では「/home/yocto/poky/build/conf/bblayers.conf」ファイルに「bitbake-layers」コマンドを使って、これらのレイヤーを追加しましょう。
まずは「meta-arm-toolchain」からです。
「meta-arm」が「meta-arm-toolchain」に依存しているので「meta-arm-toolchain」の方が先です。
$ bitbake-layers add-layer ../poky/meta-arm/meta-arm-toolchain/
次に「meta-arm」です。
$ bitbake-layers add-layer ../poky/meta-arm/meta-arm/
これで「meta-sunxi」が依存するすべてのレイヤーの導入が完了したはずですね。
「meta-sunxi」レイヤーの導入
紆余曲折ありましたが、いよいよ当初の目的である「mets-sunxi」レイヤーを導入します。
ディレクトリは既に取得済みで、チェックアウトも終えています。
満を持して「/home/yocto/poky/build/conf/bblayers.conf」ファイルに「bitbake-layers」コマンドを使って「meta-sunxi」レイヤーを追加しましょう。
以下のコマンドを実行します。
$ bitbake-layers add-layer ../poky/meta-sunxi/
ヨシっ!
今度はエラーが出力されることなく導入に成功したみたいですね。
それでは最終確認。
今まで散々「bitbake-layers」コマンドで「/home/yocto/poky/build/conf/bblayers.conf」ファイルにレイヤーを追加してきましたが、正しく出来ているでしょうか?
「/home/yocto/poky/build/conf/bblayers.conf」ファイルを開いて確認してみましょう。

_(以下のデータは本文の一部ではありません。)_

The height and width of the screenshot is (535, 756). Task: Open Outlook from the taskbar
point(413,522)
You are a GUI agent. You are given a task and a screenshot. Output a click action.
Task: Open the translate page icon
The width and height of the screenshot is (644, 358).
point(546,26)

以下のように今までの作業が反映されているでしょうか?
これで「BBLAYERS」という変数に必要なレイヤーのパスが代入されるようになりました。
いよいよ「pcDuino3」用のLinuxディストリビューションをビルドしましょう…と思いますが、まだまだ若干の作業が必要です。
さて、長くなってしまうので、一度区切りましょう。
遅ればせながら…
皆様、明けましておめでとうございます。
本年が皆様によって素晴らしい年になりますように。